* START MATERIAL SHOWN *

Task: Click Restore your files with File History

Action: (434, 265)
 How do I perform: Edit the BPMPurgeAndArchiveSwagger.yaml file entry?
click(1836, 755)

* END MATERIAL SHOWN *
* START MATERIAL SHOWN *

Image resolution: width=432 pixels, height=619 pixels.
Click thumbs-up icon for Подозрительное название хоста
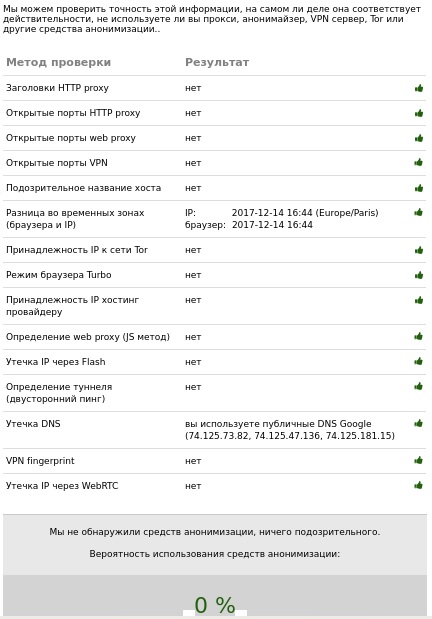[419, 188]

* END MATERIAL SHOWN *

## EXERCISE GOAL
Duplicate the rows from the line with "Task: Click Restore" up to and including the line with "click(1836, 755)".

## EXERCISE RESULT
Task: Click Restore your files with File History

Action: (434, 265)
 How do I perform: Edit the BPMPurgeAndArchiveSwagger.yaml file entry?
click(1836, 755)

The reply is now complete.